From your creator dashboard, open the left sidebar and click Payouts under the Selling section. The hub loads in under a second. If it's your first time, Fanvault will prompt you to confirm your Stripe Connect account is verified before any balance is shown, this is the same identity check you completed during onboarding, so most creators land directly on the overview.
How do I track earnings by source?
Use the source filter at the top of the breakdown card. You can isolate auctions, drops, subscriptions, tips, paid DMs, or wishlist purchases, then narrow further by date range. The chart redraws instantly, and the table beneath updates to show every transaction in that slice, with buyer username, item, gross, fee, and net.
Two tips. First, the source filter is sticky inside the session, so if you're prepping a weekly recap you can flip between drops and auctions without resetting the date. Second, every row is clickable. Tapping a transaction opens the full order detail, useful when a fan asks where their package is and you want shipping status in one tab.
How do I withdraw to my bank?
Hit the Withdraw button in the top right. Fanvault uses Stripe Connect under the hood, so payouts go to whatever bank account you verified during creator onboarding. You can choose between the default weekly auto-payout schedule or an on-demand withdrawal. On-demand lands in 1 to 2 business days for U.S. accounts, longer for some of the 24 international markets Fanvault serves at launch.
If you need to add a second bank account, or rotate the existing one, use Manage Payout Method.
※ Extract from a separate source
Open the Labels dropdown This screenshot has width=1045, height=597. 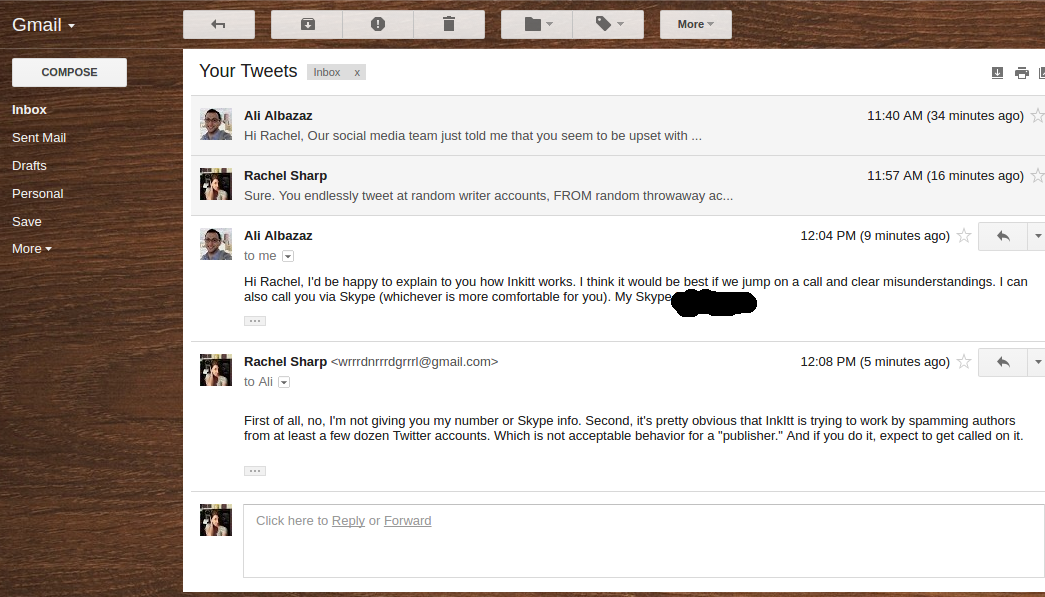[x=608, y=24]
The form re-runs Stripe's verification flow in a side panel, and your previous schedule resumes the moment the new account is confirmed.
How do I export my history for taxes?
Click Export at the top right of the transactions table. You can pull a CSV for any custom date range, with one row per transaction and columns for gross, platform fee, processing fee, and net. Fanvault retains your full history, so year-end reconciliation no longer means stitching together monthly emails.
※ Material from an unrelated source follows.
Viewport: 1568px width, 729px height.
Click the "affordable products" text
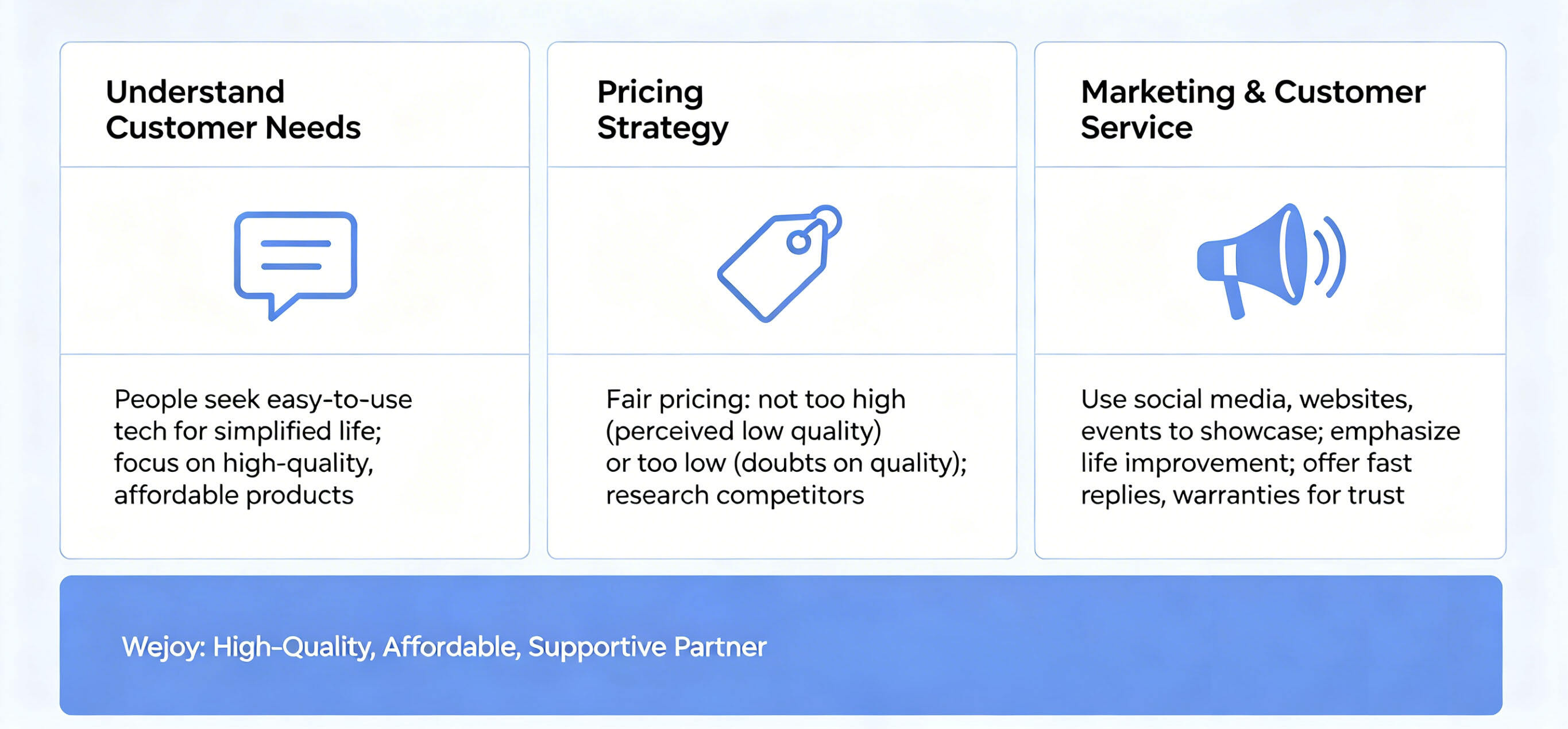coord(234,495)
What does this unlock for you as a creator?
The point of the new hub is to give you the same financial visibility a small business owner has, without forcing you to wire up a spreadsheet on the side. You can see which revenue source is actually growing, decide where to spend your next hour of content time, and pull cash out the moment a campaign hits. That's the kind of clarity Fanvault was built to give creators from day one, and the Payouts Hub is where it shows up most directly.
Frequently Asked Questions
How long does an on-demand payout take to reach my bank?
For verified U.S. Stripe Connect accounts, on-demand payouts typically arrive in 1 to 2 business days after you click Withdraw. International accounts in the 24 markets Fanvault supports at launch can take a few days longer, depending on local banking rails. The Payouts Hub shows the expected landing date the moment you submit the request, so you always know when to look for it.
What fee does Fanvault take from each payout?
Fanvault takes a flat 8% platform fee per transaction, which means creators keep 92% of every sale before payment processing. That fee is already reflected in the net column inside the Payouts Hub, so when you withdraw, you're moving the net balance, not the gross. Standard Stripe processing fees on the original purchase are also itemized per transaction, so the math is transparent.
Can I see auction earnings separately from subscription earnings?
Yes. The breakdown card on the overview screen splits revenue by source: auctions, buy-it-now drops, subscriptions, tips, paid DMs, and wishlist purchases. Use the source filter to isolate one stream and the date range selector to zoom into any window. The transactions table beneath the chart updates instantly to match, so you can copy specific rows into a recap or tax document.
What if I need to change the bank account my payouts go to?
Use Manage Payout Method inside the Payouts Hub. Fanvault re-runs Stripe's identity and account verification in a side panel, since payouts run on Stripe Connect. Once your new account is confirmed, your existing schedule resumes automatically and the next payout uses the updated destination. You can also keep a backup account on file if you split income between checking and a business account.